= mri_seg_overlap =

This page proposes a new program, called `mri_seg_overlap`, that will replace the redundant (and buggy/slow) `mri_compute_seg_overlap` and `mri_compute_overlap`. A primary new feature is the ability to save a detailed overlap report to a JSON file.

{{{
USAGE
	mri_seg_overlap [options] <vol1> <vol2>

DESCRIPTION
	
	This program computes the structural overlap between two segmentation 
	volumes. The following statistics can be calculated for each label:
	
	     dice coefficient     -  F1-measure of the similarity between
	                             the two labels.
	     jaccard coefficient  -  Intersecting volume over the combined
	                             volume of the two labels.
	     volume difference    -  Fractional difference in volumes of
	                             the labels.
	
	By default, only dice scores are computed, but this can be 
	reconfigured with the --measures flag.
	
	Each structure in the input volumes will be considered by default, but
	an alternative list of labels can be specified with the --label or --labelfile
	flags.
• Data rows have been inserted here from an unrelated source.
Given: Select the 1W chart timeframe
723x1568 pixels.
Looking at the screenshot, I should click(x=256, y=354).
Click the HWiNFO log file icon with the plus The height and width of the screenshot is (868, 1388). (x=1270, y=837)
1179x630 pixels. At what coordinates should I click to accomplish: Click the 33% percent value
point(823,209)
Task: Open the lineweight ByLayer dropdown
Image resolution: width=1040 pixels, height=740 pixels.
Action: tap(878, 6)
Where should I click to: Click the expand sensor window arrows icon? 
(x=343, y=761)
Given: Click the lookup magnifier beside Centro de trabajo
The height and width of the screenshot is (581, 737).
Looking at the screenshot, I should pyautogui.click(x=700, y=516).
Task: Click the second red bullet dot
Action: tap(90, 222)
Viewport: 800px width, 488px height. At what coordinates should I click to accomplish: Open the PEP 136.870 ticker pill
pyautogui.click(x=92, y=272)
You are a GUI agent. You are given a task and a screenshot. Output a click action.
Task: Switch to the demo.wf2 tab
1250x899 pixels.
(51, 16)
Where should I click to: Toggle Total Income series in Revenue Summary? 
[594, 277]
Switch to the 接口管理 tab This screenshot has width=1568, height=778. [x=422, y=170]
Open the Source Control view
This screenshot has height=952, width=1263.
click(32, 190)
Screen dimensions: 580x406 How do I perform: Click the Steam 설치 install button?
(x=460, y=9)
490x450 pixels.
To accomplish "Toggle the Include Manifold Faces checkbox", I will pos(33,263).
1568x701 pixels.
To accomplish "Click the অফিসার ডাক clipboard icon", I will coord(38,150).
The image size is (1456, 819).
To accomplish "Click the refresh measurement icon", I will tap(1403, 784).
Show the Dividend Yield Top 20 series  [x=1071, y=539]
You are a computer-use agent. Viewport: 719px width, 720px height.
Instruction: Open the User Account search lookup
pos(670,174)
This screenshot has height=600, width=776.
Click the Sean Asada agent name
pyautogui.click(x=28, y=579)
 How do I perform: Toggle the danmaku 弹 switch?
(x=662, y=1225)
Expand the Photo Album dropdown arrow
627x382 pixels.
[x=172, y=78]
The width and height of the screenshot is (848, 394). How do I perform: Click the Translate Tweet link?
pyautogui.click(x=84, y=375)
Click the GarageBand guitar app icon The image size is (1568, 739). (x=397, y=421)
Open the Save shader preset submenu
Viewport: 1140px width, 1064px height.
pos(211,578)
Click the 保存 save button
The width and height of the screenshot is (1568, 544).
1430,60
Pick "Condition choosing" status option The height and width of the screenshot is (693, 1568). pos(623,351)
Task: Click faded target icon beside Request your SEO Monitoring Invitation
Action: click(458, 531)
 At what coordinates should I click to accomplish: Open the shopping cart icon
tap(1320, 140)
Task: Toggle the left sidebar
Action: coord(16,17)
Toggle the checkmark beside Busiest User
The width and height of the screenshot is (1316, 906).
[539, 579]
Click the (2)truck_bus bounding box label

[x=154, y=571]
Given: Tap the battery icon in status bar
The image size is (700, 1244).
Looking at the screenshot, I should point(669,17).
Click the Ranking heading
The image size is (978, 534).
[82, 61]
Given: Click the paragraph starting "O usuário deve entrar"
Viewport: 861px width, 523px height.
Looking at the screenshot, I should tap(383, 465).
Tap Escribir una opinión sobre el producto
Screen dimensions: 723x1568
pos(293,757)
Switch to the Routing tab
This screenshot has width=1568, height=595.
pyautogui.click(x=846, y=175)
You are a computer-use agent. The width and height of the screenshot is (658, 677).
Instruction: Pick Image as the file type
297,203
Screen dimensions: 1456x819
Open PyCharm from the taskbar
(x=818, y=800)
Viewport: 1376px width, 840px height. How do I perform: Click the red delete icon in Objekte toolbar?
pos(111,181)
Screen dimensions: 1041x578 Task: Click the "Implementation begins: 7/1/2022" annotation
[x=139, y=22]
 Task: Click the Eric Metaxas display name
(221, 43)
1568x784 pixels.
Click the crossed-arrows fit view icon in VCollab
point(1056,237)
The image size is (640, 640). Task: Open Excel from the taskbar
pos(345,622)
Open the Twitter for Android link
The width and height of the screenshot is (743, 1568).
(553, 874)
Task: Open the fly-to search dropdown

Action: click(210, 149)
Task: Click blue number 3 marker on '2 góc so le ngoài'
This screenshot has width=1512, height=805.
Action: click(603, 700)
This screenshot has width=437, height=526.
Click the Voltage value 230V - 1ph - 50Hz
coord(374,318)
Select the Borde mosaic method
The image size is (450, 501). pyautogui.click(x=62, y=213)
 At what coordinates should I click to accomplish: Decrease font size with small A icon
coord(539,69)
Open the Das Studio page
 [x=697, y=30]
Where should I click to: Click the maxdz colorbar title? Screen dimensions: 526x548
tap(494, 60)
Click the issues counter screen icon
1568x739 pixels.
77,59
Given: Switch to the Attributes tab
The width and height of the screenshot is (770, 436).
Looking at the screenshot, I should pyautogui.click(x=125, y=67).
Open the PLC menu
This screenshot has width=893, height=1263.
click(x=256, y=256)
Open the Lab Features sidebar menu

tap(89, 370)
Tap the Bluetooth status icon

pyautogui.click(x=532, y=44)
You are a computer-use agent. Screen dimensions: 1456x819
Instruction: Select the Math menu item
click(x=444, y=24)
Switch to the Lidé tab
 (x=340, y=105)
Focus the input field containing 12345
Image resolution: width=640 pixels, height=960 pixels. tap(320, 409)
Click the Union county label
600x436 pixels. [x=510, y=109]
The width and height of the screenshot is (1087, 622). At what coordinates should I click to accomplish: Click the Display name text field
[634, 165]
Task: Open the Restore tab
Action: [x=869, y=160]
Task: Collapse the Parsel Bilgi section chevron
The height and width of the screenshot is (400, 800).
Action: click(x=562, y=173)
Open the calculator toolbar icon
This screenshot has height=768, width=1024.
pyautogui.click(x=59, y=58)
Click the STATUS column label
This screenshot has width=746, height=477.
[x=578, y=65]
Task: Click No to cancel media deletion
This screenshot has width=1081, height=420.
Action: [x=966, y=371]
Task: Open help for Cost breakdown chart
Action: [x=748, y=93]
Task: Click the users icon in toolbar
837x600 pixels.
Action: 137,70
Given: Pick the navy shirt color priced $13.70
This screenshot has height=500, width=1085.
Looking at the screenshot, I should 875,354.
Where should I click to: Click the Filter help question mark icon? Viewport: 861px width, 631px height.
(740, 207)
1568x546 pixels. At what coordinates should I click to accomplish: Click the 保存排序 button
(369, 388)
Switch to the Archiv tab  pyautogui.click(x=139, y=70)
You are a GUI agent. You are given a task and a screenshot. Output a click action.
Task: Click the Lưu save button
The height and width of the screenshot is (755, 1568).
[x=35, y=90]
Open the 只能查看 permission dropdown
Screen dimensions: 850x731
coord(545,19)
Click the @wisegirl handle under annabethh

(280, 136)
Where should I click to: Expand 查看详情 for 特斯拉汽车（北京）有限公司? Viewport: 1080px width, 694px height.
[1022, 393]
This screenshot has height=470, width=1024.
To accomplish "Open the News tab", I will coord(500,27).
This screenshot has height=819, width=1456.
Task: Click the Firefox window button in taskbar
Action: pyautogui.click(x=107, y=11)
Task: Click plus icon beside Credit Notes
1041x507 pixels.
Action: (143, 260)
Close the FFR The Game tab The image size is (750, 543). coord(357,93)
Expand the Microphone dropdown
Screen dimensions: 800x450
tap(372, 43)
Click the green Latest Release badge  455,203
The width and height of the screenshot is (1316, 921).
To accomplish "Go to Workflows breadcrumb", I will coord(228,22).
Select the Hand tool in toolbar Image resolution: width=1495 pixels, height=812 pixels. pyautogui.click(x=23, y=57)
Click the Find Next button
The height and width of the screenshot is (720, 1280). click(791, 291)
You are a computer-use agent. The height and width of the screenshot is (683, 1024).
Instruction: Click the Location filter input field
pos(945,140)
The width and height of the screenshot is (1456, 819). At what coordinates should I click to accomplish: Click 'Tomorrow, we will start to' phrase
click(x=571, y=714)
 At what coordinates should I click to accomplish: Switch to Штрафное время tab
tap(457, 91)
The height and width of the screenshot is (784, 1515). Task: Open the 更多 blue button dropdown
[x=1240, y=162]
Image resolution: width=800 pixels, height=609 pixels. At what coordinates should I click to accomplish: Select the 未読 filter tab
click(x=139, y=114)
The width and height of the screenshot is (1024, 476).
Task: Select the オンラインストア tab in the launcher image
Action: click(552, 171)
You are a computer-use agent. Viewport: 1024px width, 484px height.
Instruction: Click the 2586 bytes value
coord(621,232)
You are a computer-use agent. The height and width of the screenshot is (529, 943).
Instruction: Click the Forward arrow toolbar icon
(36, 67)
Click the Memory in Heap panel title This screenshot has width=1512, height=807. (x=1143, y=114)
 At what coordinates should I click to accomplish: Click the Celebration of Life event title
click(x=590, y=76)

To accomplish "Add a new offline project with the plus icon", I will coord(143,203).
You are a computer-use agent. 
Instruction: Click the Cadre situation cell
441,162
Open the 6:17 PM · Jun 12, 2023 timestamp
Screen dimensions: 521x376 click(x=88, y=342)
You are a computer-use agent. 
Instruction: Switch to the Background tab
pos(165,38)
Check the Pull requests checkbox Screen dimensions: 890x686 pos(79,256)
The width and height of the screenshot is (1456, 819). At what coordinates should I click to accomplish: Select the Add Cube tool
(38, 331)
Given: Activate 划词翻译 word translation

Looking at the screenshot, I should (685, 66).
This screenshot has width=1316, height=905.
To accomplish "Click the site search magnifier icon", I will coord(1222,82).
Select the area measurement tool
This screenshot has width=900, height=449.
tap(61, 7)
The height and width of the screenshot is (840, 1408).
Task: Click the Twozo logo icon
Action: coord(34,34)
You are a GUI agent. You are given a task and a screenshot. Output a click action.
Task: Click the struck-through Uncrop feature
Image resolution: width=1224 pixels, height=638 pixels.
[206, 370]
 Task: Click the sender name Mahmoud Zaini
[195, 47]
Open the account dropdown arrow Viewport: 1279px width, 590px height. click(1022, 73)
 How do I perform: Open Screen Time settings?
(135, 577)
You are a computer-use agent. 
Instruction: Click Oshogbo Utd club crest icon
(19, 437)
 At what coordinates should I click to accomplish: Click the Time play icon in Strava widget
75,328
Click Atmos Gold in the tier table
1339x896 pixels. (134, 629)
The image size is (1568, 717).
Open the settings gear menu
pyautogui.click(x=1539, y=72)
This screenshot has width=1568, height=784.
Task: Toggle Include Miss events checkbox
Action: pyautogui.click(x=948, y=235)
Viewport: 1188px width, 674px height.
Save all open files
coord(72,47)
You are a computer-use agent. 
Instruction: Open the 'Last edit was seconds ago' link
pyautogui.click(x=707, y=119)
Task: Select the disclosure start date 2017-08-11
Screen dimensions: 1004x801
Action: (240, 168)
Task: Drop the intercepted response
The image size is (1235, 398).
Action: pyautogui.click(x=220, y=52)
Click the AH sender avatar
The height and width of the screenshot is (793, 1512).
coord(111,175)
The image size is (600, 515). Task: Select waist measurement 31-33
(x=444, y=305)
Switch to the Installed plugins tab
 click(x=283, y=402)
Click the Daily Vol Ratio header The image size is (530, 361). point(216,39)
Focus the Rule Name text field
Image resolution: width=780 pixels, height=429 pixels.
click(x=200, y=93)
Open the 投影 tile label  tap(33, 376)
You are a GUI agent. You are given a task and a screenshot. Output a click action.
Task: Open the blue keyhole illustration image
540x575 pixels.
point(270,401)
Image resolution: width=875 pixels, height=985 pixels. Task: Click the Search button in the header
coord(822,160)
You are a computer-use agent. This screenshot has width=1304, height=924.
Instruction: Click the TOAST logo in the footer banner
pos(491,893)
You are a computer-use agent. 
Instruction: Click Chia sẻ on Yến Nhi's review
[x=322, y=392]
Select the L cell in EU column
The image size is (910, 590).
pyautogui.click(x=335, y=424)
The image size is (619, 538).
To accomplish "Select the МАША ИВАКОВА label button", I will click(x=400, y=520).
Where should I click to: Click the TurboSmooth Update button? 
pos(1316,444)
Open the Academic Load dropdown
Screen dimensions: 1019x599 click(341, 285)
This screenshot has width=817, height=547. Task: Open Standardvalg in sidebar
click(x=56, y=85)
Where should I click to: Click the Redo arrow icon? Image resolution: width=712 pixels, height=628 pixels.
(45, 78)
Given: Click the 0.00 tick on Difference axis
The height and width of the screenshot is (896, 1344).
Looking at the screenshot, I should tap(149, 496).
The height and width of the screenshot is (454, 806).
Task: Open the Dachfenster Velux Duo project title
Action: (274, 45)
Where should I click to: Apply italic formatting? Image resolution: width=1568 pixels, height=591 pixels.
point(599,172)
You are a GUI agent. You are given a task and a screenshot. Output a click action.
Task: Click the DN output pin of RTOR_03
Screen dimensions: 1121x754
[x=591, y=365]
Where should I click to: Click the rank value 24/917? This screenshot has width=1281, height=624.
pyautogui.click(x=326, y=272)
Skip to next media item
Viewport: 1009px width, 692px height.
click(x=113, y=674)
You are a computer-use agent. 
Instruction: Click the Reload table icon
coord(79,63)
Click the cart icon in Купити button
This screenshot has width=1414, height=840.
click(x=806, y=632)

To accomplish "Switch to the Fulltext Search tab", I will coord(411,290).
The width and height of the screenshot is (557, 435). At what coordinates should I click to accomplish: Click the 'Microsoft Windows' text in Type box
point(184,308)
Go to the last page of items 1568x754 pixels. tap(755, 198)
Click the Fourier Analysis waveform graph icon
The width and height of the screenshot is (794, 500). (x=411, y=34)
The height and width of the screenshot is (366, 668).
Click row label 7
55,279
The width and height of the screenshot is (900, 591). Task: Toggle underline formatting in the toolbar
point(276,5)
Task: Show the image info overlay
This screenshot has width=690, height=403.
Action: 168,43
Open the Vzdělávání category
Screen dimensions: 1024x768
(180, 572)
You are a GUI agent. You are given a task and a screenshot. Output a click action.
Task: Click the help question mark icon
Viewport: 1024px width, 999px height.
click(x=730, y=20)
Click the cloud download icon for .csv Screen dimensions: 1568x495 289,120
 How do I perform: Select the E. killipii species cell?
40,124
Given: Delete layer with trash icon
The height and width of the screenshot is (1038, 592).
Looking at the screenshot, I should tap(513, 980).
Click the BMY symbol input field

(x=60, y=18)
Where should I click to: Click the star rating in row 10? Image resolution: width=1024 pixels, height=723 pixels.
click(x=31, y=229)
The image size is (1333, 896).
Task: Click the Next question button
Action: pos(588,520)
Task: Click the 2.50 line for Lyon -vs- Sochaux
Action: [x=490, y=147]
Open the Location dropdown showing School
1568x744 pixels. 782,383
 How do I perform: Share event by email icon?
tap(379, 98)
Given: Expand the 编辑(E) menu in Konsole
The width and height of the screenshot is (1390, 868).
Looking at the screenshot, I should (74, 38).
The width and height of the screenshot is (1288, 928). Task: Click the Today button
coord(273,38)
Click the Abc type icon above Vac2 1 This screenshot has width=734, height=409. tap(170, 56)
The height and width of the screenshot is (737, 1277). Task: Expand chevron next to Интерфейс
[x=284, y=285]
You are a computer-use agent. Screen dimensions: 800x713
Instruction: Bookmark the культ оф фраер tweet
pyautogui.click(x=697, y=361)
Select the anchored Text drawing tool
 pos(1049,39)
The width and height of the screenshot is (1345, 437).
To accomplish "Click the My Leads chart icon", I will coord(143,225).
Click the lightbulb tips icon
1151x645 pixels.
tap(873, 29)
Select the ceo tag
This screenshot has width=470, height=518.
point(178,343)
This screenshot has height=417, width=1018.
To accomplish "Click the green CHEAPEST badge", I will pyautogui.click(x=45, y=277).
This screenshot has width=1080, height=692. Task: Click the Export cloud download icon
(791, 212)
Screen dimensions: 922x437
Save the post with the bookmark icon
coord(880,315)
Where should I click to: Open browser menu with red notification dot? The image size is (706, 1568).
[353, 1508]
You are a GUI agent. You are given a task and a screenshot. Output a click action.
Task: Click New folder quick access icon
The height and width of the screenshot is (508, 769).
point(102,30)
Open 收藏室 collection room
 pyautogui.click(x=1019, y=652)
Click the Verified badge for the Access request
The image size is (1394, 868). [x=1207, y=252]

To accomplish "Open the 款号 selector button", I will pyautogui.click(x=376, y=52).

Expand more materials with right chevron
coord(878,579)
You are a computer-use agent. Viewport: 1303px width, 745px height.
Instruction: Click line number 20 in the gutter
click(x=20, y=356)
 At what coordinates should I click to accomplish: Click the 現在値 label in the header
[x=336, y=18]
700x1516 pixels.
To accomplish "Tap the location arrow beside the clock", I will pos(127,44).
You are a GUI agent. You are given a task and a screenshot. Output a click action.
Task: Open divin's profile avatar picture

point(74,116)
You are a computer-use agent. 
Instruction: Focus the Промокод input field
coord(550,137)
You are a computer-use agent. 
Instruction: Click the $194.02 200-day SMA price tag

Additionally, the --seg flag will compute the overlap between 
	the following 12 major anatomical structures:
	
	     Cerebral White Matter (2,41)
	     Cerebral Cortex (3,42)
	     Hippocampus (17,53)
	     Caudate (11,50)
	     Putamen (12,51)
	     Pallidum (13,52)
	     Amygdala (18,54)
	     Thalamus Proper (10,49)
	     Lateral Ventricle (4,43)
	     Third and Fourth Ventricles (14,15)
	     Inf Lateral Vent (5,44)
	     Accumbens Area (26,58)
	 

OPTIONAL ARGUMENTS
	-o, --out [FILE]
		Save detailed overlap report to a JSON file.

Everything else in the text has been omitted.